9. Easier said than done but we can work on it.

Parents sometimes fall into the self-sacrifice trap because they feel unnecessary guilt. Guilt can be useful if you use it to recognize where you need to make changes. But overwhelming, paralyzing guilt that makes you feel worthless as a person or parent doesn’t accomplish anything. You are enough, just as you are.

8. Butting heads doesn’t benefit anyone.

As a parent, you have a responsibility to set boundaries. But if a child consistently resists a certain boundary, don’t just force them to comply. Ask yourself and your child, “Why?” Think of yourself as your child’s trusted and effective guide, not their dictator. When they experience you as their guide, they’re more likely to listen, which means less struggle and frustration for both of you.

7. What a novel idea!

As the parent, you often have the final say. But you and your child will both be happier if it’s not the only say. When it’s appropriate to do so, involve your child in decisions that will affect them. By enrolling children in the decision-making process, you’ll empower them to make their own good decisions in the future.

6. Seriously, it doesn’t help you OR them.

If you’re not a yeller, this one isn’t for you. But if you tend to yell when you’re feeling upset, consider this question: Has yelling ever strengthened your relationship with your child. Yelling usually happens in anger, and it often frightens and intimidates children. It destroys trust and a child’s feeling of safety. Pay attention to times and circumstances when you yell and then commit to changing those scenarios in the future.

5. Talk to them how you wish people would have spoken to you.

So many messages are repeated to children: You’re too loud, you’re too quiet, you ask too many questions, you’re exhausting, you’re demanding, you’re too talkative, you should make more friends, quit moving, speak up, settle down, smile more. Try this instead: Comment on the exact same behavior in a positive way. For example, you can see the trait of, “You’re too talkative,” as “You really make friends easily.”

4. Laugh. At. Your. Self.

Hear me now: There is no such thing as a perfect parent. Embrace your imperfections. Laugh at yourself. The best parents are willing to always learn, change, and improve.

3. You can’t fix the past.

What did you experience that you most want your children to avoid? Being teased at school? Lack of money? Feeling “not enough?” Your fears may actually set up that same pattern to be re-created. Don’t trap your children now in your fears of the past. Let them go. Create what you want, not what you don’t want.

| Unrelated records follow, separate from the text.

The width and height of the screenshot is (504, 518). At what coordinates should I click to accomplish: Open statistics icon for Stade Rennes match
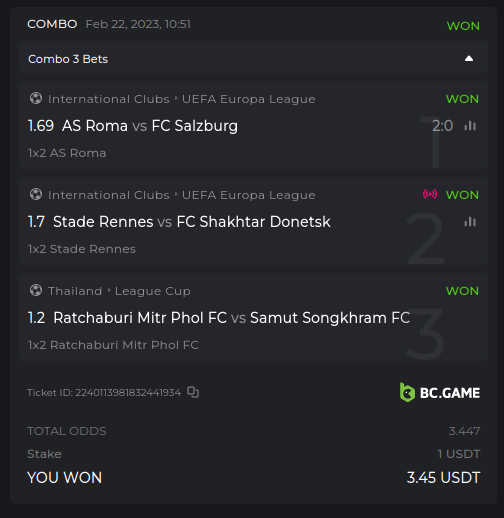(x=470, y=222)
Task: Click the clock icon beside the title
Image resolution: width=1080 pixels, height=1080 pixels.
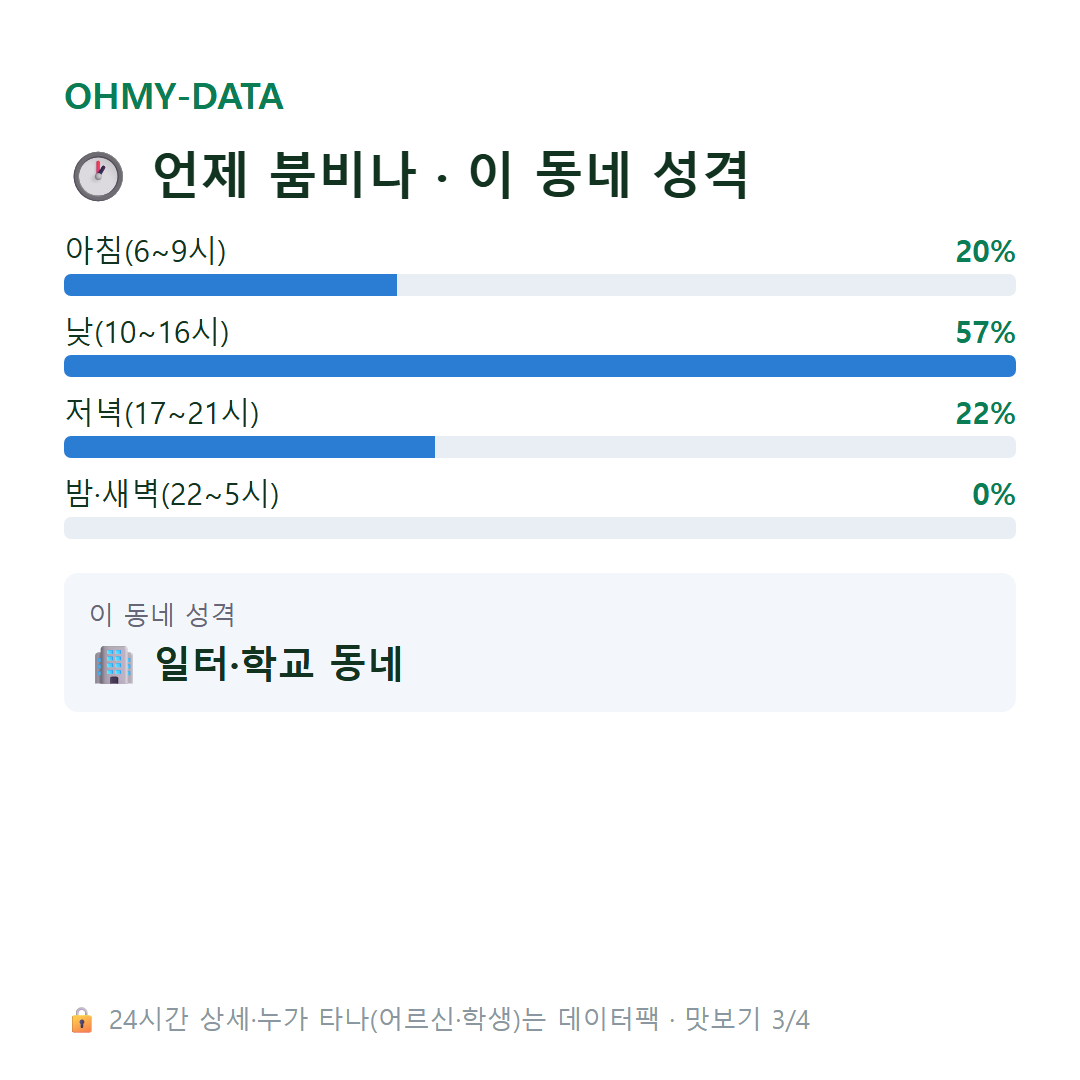Action: pos(98,176)
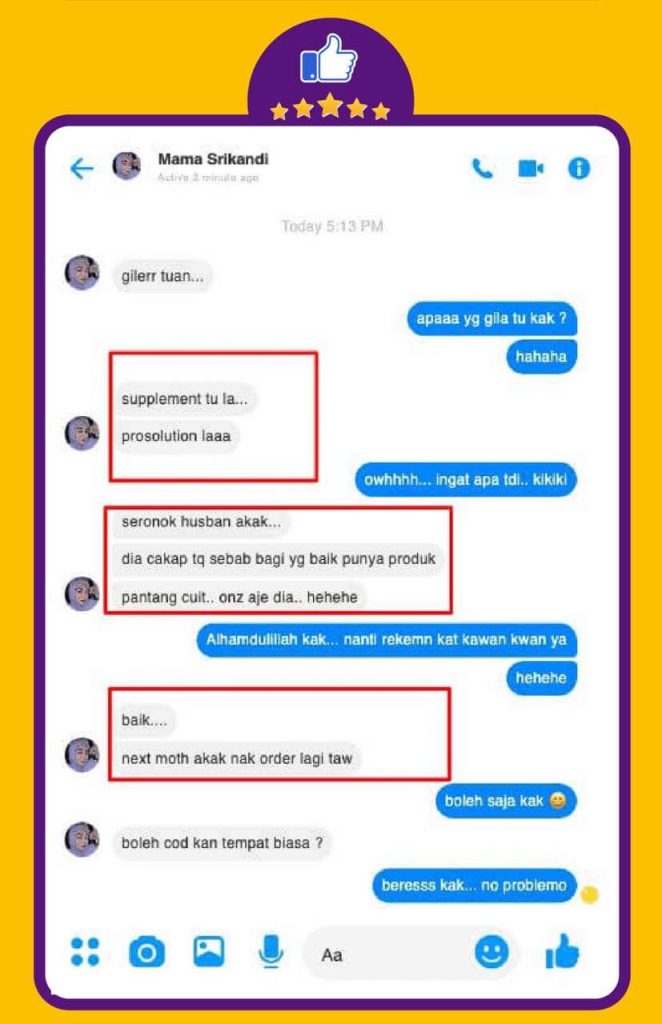Open the emoji picker smiley
Viewport: 662px width, 1024px height.
click(x=492, y=952)
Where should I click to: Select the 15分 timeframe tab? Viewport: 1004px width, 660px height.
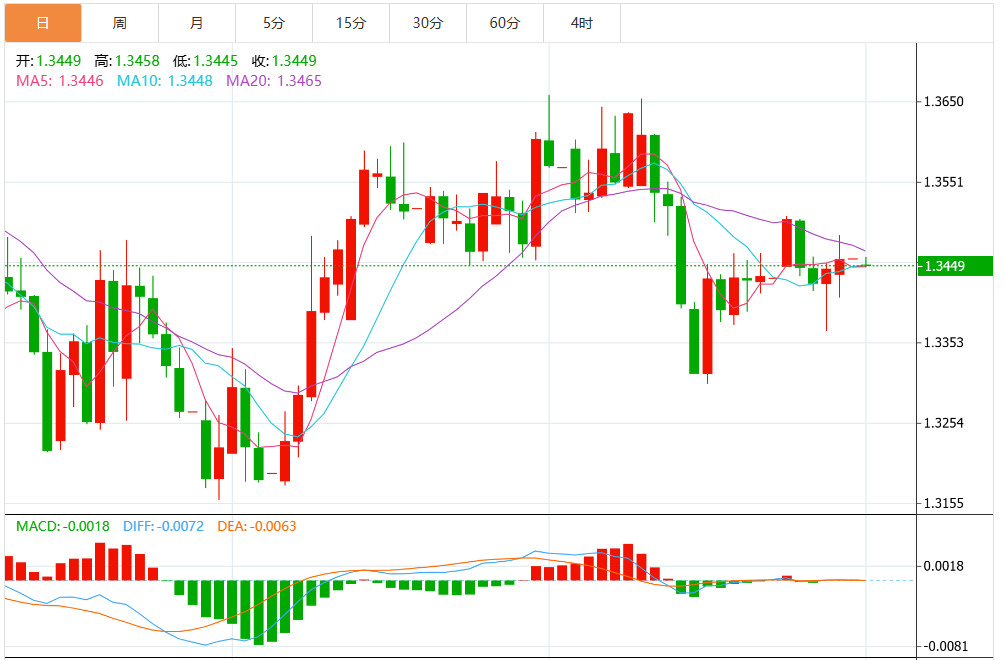351,23
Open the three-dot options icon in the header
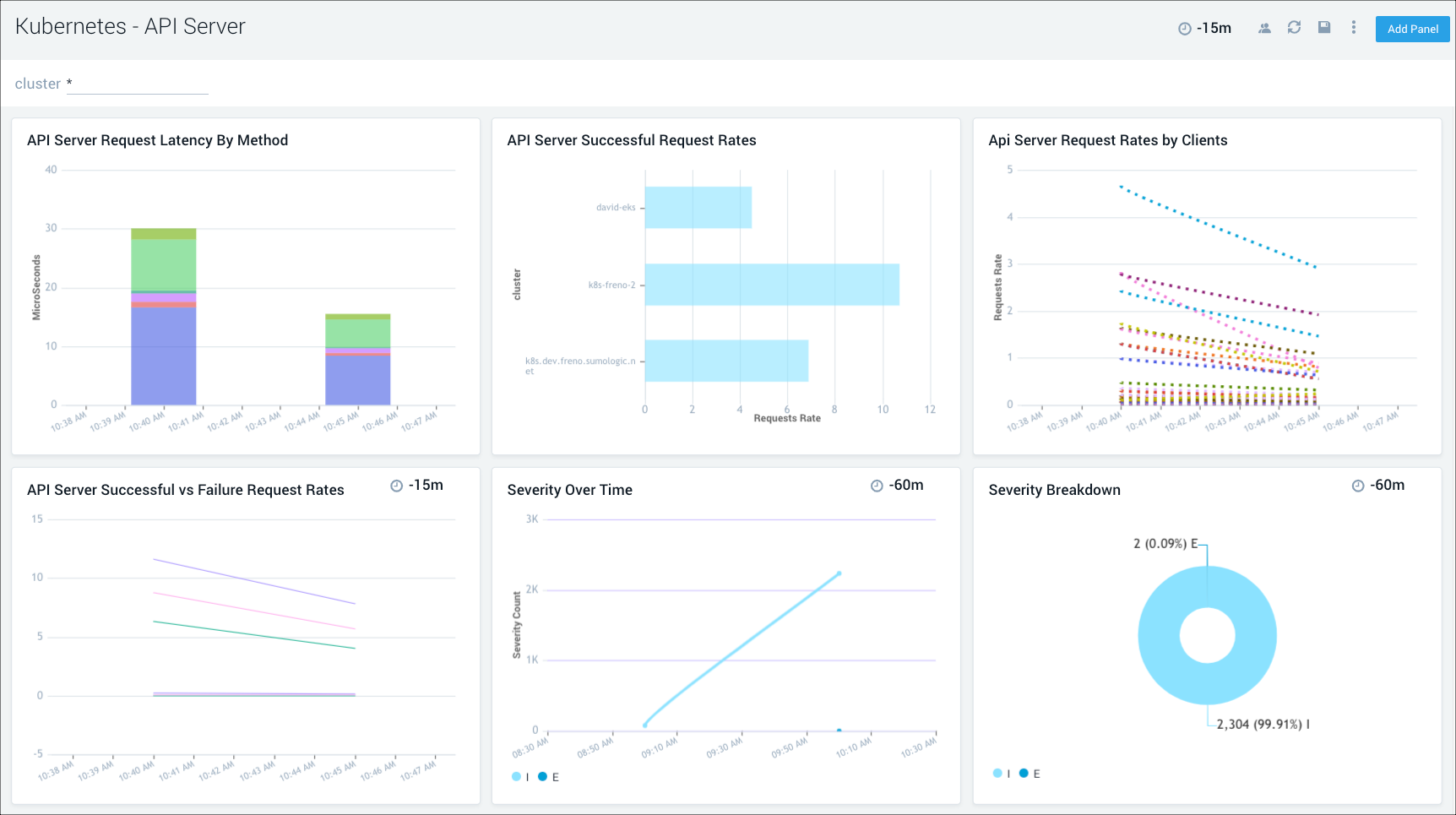 (1353, 28)
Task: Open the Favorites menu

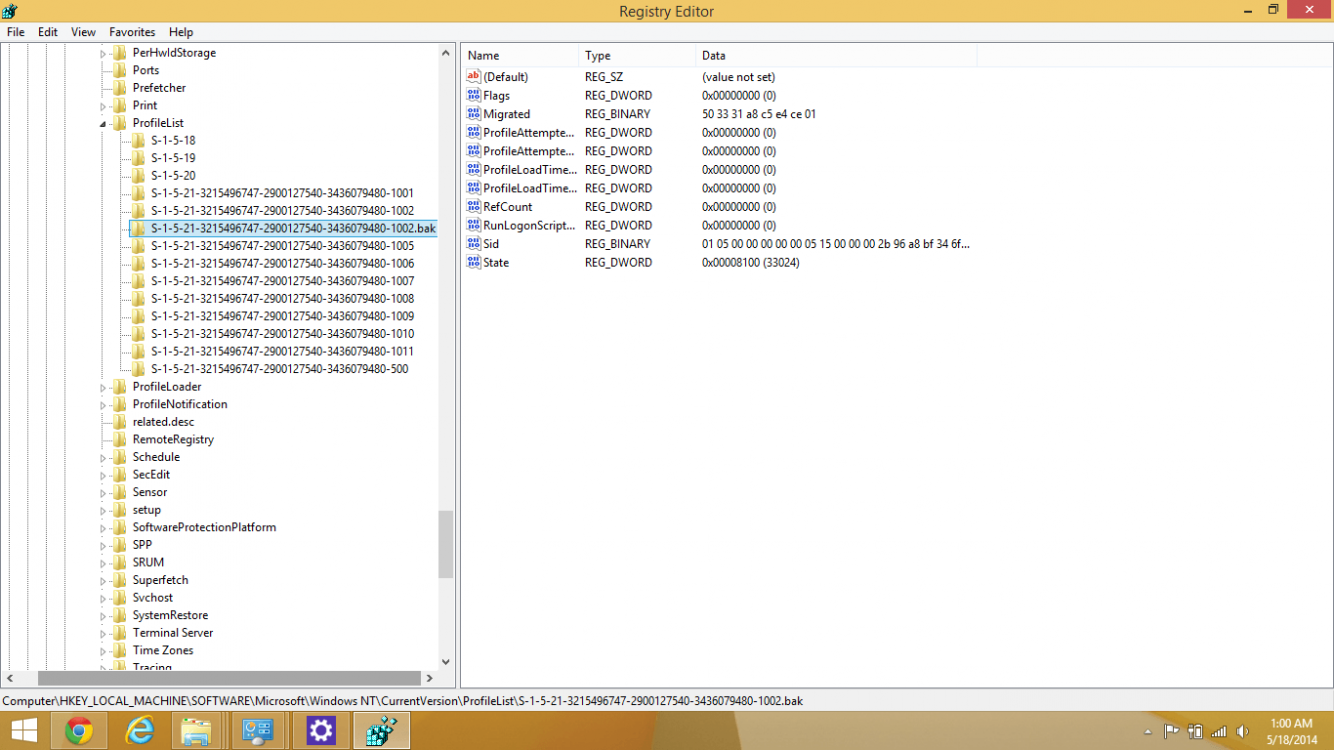Action: coord(132,32)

2. Seriously this one changed my life.

If you demand a certain number of bites from your children, you set yourself up for a struggle at the table — and you set your children up for struggles with food later in life. Guide, direct, encourage, and prepare healthy food. Let your child voice their preferences. Focus on healthy overall patterns, rather than forcing a certain regimen at a specific meal.

1. Tomorrow really is a new day.

I’ve heard from parents who worry that they’ve damaged their child, or that they’ve made a mistake that will last a lifetime. I’ve said this many times: It’s never too late to be a better, happier parent. Whether your children are 4 or 40, they respond to genuine love from their parents.

The effects of mistakes may take a little longer to overcome if your child is older, but it’s never impossible to show up as the happy, supportive parent that you are meant to be. Don’t give up! You have everything you need to be a good parent.

Maybe getting back to the simple things, and choosing our battles, things like that, really are the answer to being more relaxed in our roles!

What things have you been happier after letting go of as a parent? We need to add more things to this awesome list!